Byon — Fri, 03 Feb 2012 03:53:00 +0000

Blaine: I think you may be wrong. Consider 4 rooms. Your algorithm is knock on door 2 twice, 3 twice, and you think you have her. But what if she was first in room 4, then 3, then 2, then 1. You missed her!

SPOILER:[spoiler] Here is my solution. It takes 2n-4 knocks, where n is the number of doors. So with 17 doors, worst case is 30 knocks. Knock door 2, then 3, 4, etc up to n-1. Then knock n-1 again, then n-2, and continue down to 2, and you should have her.

Here’s the analysis for n=4 doors. Knock door 2. Now we know she is in room 1, 3, or 4. Then knock door 3. She must be in room 2 or 4. Door 3 again, and she must be in room 1, so knock 2 and get her![/spoiler]

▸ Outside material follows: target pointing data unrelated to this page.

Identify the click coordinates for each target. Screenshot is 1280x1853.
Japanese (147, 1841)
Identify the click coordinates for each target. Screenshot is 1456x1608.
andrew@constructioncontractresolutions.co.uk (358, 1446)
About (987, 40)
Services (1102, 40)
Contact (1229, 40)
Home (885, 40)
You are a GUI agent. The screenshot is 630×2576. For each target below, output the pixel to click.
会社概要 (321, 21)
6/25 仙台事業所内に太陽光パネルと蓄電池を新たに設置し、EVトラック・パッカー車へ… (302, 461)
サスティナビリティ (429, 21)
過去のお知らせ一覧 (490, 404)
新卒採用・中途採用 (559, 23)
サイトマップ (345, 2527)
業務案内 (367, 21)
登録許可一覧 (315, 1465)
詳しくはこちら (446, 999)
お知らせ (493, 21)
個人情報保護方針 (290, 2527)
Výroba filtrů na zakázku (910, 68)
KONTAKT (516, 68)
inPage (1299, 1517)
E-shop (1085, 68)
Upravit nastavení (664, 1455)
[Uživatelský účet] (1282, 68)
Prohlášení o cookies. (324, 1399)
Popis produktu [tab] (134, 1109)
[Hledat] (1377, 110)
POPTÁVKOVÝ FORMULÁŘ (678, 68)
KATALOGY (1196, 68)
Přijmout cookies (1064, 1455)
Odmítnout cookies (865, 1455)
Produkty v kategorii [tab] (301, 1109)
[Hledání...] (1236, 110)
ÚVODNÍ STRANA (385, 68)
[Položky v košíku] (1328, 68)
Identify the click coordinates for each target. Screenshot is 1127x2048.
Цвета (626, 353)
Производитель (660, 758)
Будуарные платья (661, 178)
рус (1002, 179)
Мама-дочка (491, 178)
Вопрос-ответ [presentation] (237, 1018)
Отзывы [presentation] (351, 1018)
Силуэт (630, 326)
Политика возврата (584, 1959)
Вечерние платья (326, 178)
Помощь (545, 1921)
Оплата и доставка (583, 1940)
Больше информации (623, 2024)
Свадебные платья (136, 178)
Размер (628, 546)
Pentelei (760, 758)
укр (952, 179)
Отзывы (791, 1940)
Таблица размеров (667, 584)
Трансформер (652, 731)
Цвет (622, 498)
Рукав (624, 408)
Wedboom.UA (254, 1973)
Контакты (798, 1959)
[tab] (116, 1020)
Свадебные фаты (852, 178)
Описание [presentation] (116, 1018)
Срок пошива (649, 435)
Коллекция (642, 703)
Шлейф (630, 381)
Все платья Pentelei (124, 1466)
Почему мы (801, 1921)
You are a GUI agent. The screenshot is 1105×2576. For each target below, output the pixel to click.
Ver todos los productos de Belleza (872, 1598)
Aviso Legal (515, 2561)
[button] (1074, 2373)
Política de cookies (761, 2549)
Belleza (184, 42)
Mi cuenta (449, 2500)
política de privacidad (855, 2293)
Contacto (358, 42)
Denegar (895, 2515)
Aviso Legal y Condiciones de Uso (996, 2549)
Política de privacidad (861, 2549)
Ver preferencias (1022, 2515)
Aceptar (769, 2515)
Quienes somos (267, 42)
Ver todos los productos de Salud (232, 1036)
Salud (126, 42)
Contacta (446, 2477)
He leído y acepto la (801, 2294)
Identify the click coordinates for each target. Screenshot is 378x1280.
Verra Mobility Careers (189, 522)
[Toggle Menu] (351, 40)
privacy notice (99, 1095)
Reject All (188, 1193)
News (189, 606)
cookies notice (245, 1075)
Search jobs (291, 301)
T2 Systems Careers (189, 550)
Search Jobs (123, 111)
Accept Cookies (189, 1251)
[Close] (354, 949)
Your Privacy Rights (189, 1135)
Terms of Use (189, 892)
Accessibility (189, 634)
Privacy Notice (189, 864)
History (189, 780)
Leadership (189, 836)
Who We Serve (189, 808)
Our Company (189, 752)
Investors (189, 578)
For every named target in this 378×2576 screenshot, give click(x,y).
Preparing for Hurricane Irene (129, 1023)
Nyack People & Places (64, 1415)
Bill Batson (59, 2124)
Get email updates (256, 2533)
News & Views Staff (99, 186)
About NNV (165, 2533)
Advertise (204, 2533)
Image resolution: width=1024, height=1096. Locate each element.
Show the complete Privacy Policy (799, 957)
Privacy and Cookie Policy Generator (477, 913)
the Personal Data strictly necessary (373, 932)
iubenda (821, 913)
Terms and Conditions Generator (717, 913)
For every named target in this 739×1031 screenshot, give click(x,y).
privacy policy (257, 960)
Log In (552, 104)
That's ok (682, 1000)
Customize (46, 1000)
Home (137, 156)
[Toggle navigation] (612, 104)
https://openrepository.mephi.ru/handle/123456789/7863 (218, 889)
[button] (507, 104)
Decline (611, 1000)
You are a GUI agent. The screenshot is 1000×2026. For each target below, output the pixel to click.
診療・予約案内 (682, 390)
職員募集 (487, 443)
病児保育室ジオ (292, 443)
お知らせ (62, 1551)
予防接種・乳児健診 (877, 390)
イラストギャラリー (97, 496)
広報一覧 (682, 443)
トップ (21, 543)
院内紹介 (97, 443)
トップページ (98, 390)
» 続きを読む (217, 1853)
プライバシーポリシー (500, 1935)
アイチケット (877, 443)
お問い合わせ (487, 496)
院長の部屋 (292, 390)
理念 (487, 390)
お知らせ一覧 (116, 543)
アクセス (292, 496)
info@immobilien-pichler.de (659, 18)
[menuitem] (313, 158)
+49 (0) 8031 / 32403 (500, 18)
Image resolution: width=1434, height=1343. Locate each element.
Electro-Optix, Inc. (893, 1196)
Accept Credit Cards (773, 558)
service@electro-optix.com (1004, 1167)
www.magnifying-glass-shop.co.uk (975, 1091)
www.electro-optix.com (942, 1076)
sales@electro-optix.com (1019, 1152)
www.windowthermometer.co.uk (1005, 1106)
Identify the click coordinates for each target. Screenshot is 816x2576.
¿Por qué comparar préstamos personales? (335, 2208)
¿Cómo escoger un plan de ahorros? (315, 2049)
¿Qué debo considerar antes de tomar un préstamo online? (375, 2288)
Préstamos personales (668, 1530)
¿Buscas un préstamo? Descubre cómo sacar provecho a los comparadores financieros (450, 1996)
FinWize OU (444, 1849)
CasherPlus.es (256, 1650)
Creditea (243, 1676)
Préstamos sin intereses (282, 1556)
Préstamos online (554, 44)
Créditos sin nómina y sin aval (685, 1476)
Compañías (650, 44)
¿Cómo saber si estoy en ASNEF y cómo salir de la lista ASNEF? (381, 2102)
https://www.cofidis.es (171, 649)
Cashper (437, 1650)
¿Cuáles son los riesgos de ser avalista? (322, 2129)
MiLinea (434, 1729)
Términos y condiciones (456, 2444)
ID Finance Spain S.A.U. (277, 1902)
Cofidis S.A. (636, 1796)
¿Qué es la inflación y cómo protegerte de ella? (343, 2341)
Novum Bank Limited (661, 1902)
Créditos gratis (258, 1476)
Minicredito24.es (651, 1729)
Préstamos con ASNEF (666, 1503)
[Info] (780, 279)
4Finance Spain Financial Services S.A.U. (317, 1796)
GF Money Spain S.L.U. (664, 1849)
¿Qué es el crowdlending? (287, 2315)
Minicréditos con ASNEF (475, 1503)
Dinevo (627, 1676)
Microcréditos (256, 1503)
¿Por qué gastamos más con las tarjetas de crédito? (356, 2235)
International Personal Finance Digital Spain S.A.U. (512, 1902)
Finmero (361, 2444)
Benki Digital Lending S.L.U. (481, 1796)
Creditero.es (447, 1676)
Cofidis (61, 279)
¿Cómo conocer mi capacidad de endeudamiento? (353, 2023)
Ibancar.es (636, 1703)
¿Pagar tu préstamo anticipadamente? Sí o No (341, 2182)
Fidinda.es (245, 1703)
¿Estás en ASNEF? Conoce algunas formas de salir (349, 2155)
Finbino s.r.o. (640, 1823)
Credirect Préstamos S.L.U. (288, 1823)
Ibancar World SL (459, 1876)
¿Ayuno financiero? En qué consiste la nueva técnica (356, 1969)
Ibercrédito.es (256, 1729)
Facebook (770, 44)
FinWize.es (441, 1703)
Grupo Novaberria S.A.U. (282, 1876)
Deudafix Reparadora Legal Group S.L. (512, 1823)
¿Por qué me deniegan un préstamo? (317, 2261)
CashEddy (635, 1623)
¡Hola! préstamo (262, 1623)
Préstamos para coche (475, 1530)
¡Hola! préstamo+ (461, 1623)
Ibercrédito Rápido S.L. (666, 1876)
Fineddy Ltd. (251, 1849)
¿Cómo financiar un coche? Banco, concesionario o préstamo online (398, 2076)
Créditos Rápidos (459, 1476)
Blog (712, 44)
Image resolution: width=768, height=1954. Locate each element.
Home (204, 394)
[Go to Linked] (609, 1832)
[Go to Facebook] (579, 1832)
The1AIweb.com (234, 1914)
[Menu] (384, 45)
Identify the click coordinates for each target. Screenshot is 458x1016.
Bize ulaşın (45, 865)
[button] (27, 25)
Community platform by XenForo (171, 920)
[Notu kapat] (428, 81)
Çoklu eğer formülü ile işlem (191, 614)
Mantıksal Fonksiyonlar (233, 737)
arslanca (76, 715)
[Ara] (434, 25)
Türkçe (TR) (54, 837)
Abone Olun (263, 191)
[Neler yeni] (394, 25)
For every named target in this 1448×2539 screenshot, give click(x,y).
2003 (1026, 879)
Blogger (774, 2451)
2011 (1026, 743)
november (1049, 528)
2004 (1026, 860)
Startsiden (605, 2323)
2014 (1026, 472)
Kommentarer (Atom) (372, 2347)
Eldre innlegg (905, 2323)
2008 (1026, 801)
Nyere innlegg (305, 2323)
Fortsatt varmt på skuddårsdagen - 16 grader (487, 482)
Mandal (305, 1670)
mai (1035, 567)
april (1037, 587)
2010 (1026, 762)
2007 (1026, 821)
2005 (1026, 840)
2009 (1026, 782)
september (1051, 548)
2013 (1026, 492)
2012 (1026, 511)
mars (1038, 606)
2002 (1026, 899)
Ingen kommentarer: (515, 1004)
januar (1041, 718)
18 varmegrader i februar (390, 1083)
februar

Fun puzzle. Looking forward to more.

By: strauss

strauss — Thu, 02 Feb 2012 22:29:06 +0000

That is very cool! This hasn’t happened in nearly 800 years!

By: Tom Semple

Tom Semple — Thu, 02 Feb 2012 22:16:26 +0000

I would note that 2012 is a Dodecahedral Year (20 vertices, 12 faces), or alternatively an Icosahedral year (20 faces, 12 vertices).

By: Blaine

Blaine — Fri, 27 Jan 2012 22:01:12 +0000

Is it okay to discuss the puzzle presented in the podcast here? If anyone wants to continue thinking about the puzzle, please stop reading. SPOILERS to follow.[spoiler] Just like what was suggested, I tried some mental experiments with 3 rooms, 4 rooms and 5 rooms. I think I have a solution that works unless I’ve overlooked something. Part of what makes me think it is correct is that 30 tries is twice 15 middle rooms. Again, if you want to figure this out on your own, consider that hint and stop reading. Okay, enough wasting time, here’s what I think. We (as the suitor) should knock on door #2, twice. If the lady of our desires started in room #2, we’d catch her on the first knock. If she was in room #1, we’d catch her on the second knock. And if we don’t find her, she is now in room #3 or higher. Now repeat the process by knocking on room #3, twice. Again, if she was in room #3 we would catch her (preventing her from slipping by us into room #2). Similarly, the second knock would catch her if she tried to slip by us going from #4 to #3 on the next move). Now we’ve isolated her to room #4 or higher. The process repeats, knocking twice on #4, #5, #6, etc. It seems apparent that when we knock on room #16, we’ll either find her immediately, or if she was in #17, she’ll have no choice but to be caught on our second knock on room #16. In summary, start on door #2 twice, then #3 twice, etc. In the worse case you’ll have to knock twice on door #16, but you’ll be guaranteed of catching her without exceeding 30 knocks. [/spoiler] No doubt she’ll reward us for our ingenuity and logic… or she’ll get a restraining order for stalking. Oh well.